看到烟火的时刻,钱歌觉得是开心的,那种莫名的快乐充满了整个身体。她兴奋的看着天空,喃喃说着,“真漂亮!”
可惜向维政这个不解风情的男人却没有向台湾偶像剧一般抓住机会,在这个灿烂的时刻索取一枚香甜的吻。他好像多年没见过烟花一般,两眼珠子盯着天空,随着钱歌是话声应和一句,“是啊,真漂亮!”
随着最后一个烟筒的绽放,两人相视一笑。四目相对,向维政的眼中都是钱歌那闪着光亮的眸子,比天空中烟火还要亮眼。他上前一步,插在裤子中手动了动,却最终没有抽出来,“冷不冷,我带了大麦茶,要不要喝一点?”
所以的事情在烟花摆放的那一时刻就出乎了钱歌的意料之外,电视中不是这样演的。烟火不该是一字排开,而应该在他们两人的周围摆成一圈,男人应该在某个时刻说出那一句令人意乱情迷的话,然后在星光璀璨下自然而然的自然而然。就在向维政靠近的时候,钱歌的心跳骤然加速,可听到的却是那样一句话。他居然让自己喝大麦茶,难道不应该是香槟或是红酒的吗?
军用的保温桶里,缓缓到处一杯大麦茶,向维政递了过来,“慢点,小心别烫到。”
最后那一桶烟火自顾自的在那里向天空发射,在大麦茶的被子中留下一点火花的迹象。向维政就这样低着头看着女子,小口小口的喝完,“还要吗?”
钱歌摇了摇头,随后向维政也到了一杯,用同一个杯盖喝下那一杯大麦茶。
“冷不冷?”钱歌伸出双手,放在男人的脸庞,“真奇怪,你的脸居然是热的!”钱歌的小手冰凉,贴着男人炙热的脸颊,说不出的暧昧。就在向维政想要做反应的时候,女子却缩回了手,向吉普车跑去。

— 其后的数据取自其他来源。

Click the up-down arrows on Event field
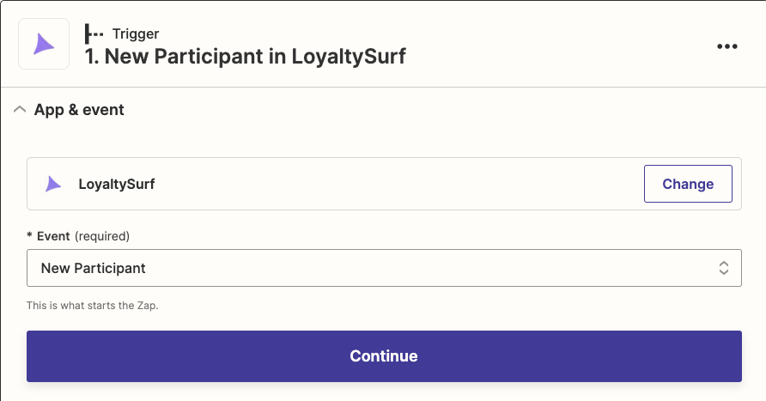This screenshot has height=401, width=766. 724,268
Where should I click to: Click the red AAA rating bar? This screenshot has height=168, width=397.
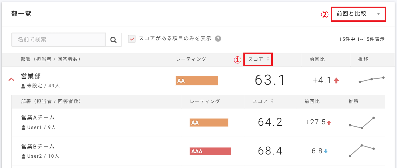click(x=210, y=151)
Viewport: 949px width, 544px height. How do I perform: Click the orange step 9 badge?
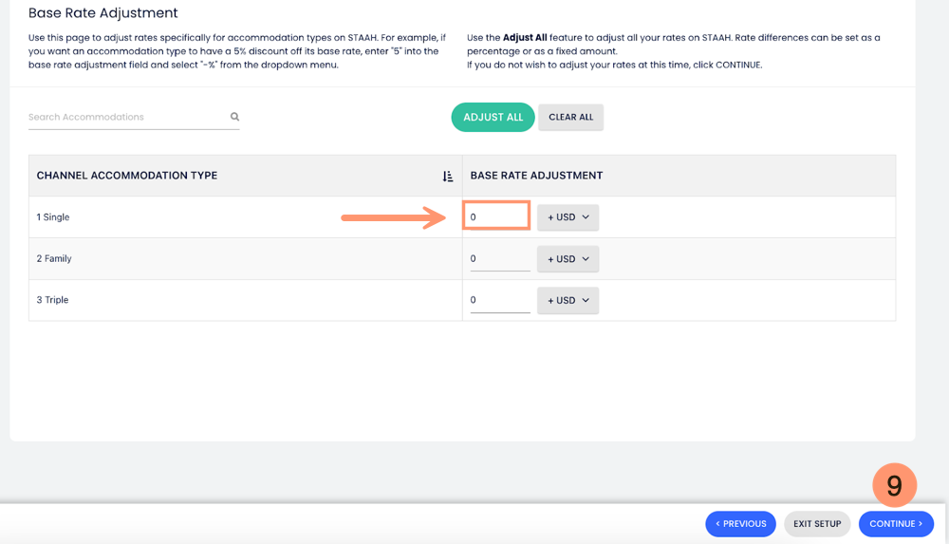pos(894,486)
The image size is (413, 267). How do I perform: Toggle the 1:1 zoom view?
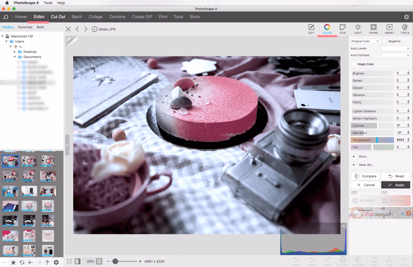pos(99,261)
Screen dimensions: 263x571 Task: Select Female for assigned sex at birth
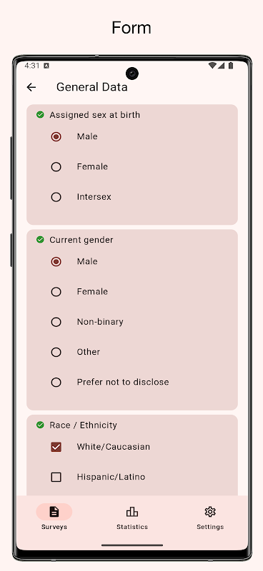coord(56,167)
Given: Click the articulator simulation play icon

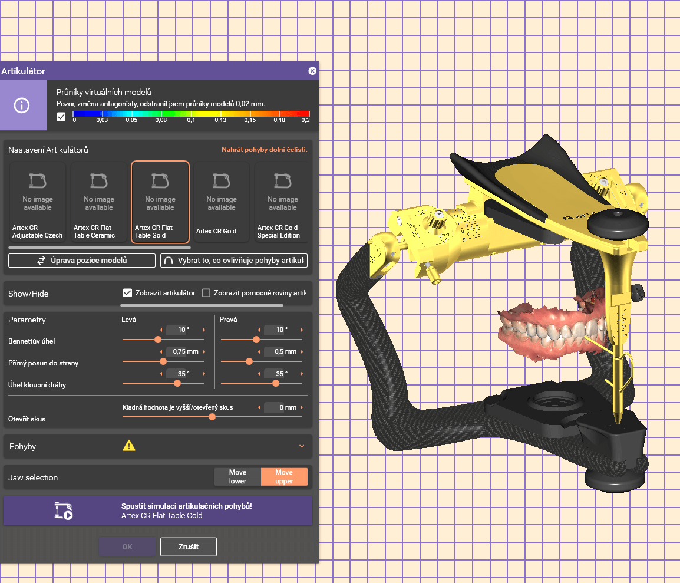Looking at the screenshot, I should [x=63, y=510].
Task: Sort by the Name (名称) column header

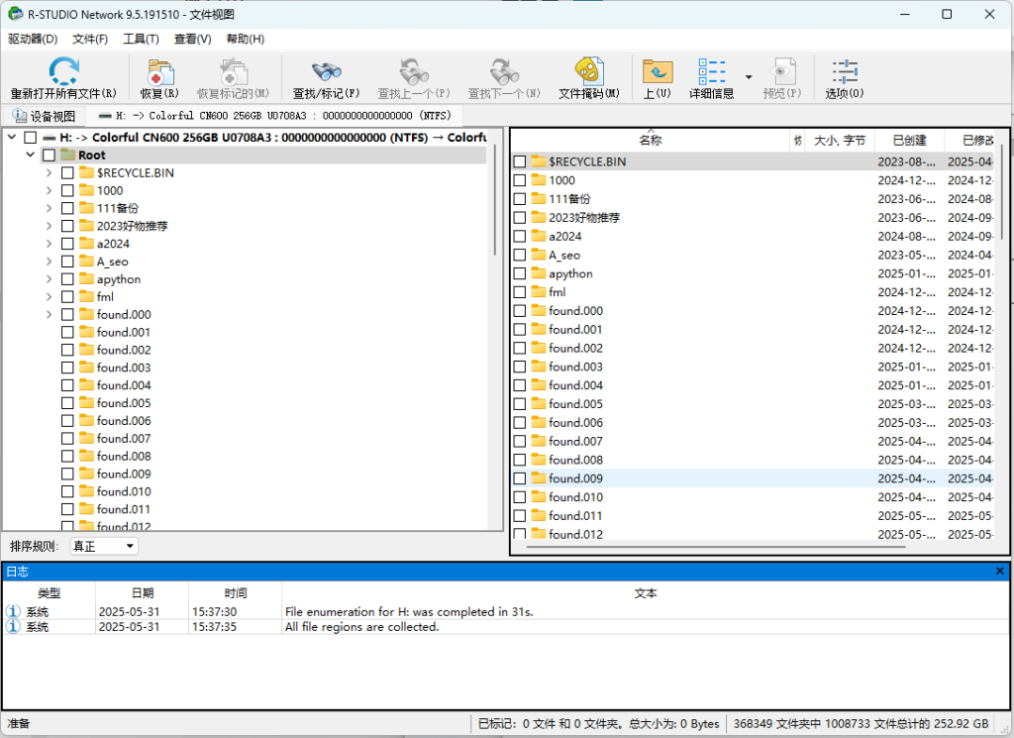Action: 650,141

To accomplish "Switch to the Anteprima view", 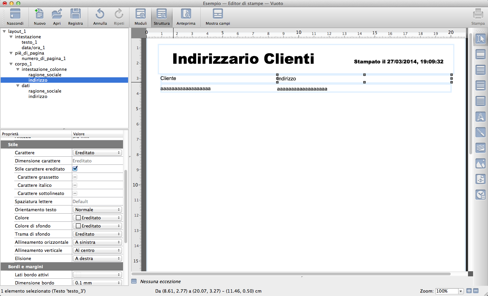I will pyautogui.click(x=186, y=17).
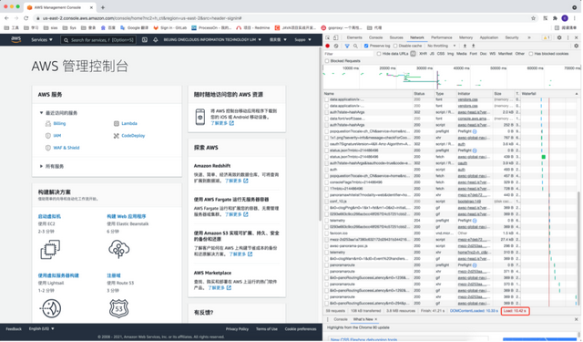Open AWS CloudShell icon in header
The width and height of the screenshot is (583, 342).
coord(145,40)
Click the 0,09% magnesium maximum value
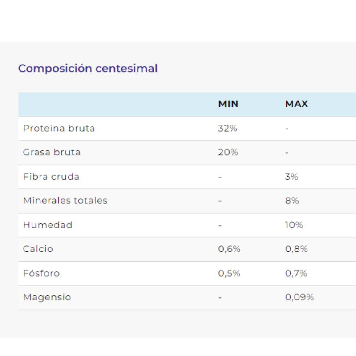The width and height of the screenshot is (356, 356). 299,297
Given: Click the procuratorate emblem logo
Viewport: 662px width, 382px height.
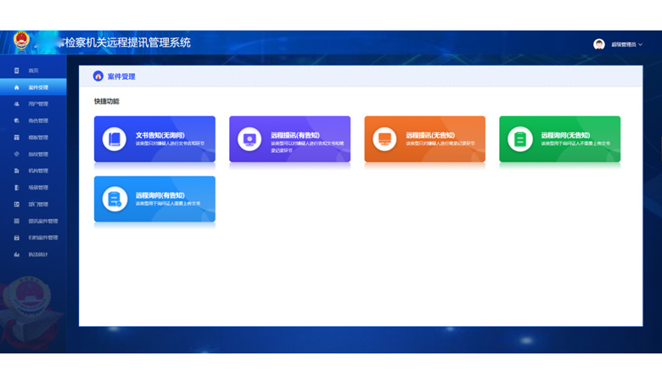Looking at the screenshot, I should 21,42.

徒留夜里的寒风吹着他越发发热的脸颊,不知道那是风的温度还是那女子留下的体温。

第19章 梅花与鱼刺

向维政郁闷的躺在床上,眼前还是那个女子小手冰凉的触感,今晚太绅士了!他经过再□省,最后的结论是懊恼、后悔!如果当时候亲上去,那铁定就是他的人啦!唉,过了年就可以打报告,申请结婚喽。今夜的自己一定是脑抽了,在那里装什么纯情呢?他躺在床上唉声叹气,这么好的机会,就这样白白错过。

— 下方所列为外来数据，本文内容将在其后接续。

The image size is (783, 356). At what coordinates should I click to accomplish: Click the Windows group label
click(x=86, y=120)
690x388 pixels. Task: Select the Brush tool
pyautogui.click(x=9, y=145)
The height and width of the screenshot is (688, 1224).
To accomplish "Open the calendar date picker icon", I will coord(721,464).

向维政拿过床头柜上的手机,屏幕上俨然是那个女子的侧脸,啧,他砸了一下嘴,自言自语的说了一句,真磨人!话音刚落又对自己狠狠的说了一句,活该吧你,让你不亲,后悔了吧!
真他娘的犯贱呀!
向维政一晚上都沉浸在万分纠结之中,那木质板床被他翻来覆去的弄的嘎吱嘎吱作响,这声音更是让男人浮想联翩,懊恼之色更为加重。
过年时分,走亲访友,亲戚间更是一家接着一家的请客吃饭,常常都是从初一一直吃到初七,肚大腰圆的回到单位,然后纷纷嚷嚷着减肥瘦身。向家自然也不例外,父亲那边的亲戚再加上母亲那边的亲戚,通常都是中午吃过续晚上,赶着场的奔下一个饭店,吃的人筋疲力尽。
向维政喝的有些多,晕晕沉沉的坐在包厢内,想着两日没见的女子,不知道这会儿她在做什么?
钱歌的那份苍白在再次见到周嘉泽的时候,已然转变成为冷静。父亲和周伯伯这对多年未见的老友,没事儿就约着见面,顺便还想着把自己的孩子往一起凑堆。周家在D市有一处三层高的小别墅,装修典雅大方却也不失温和之色,这和那个冷漠的男人没有一点相似之处。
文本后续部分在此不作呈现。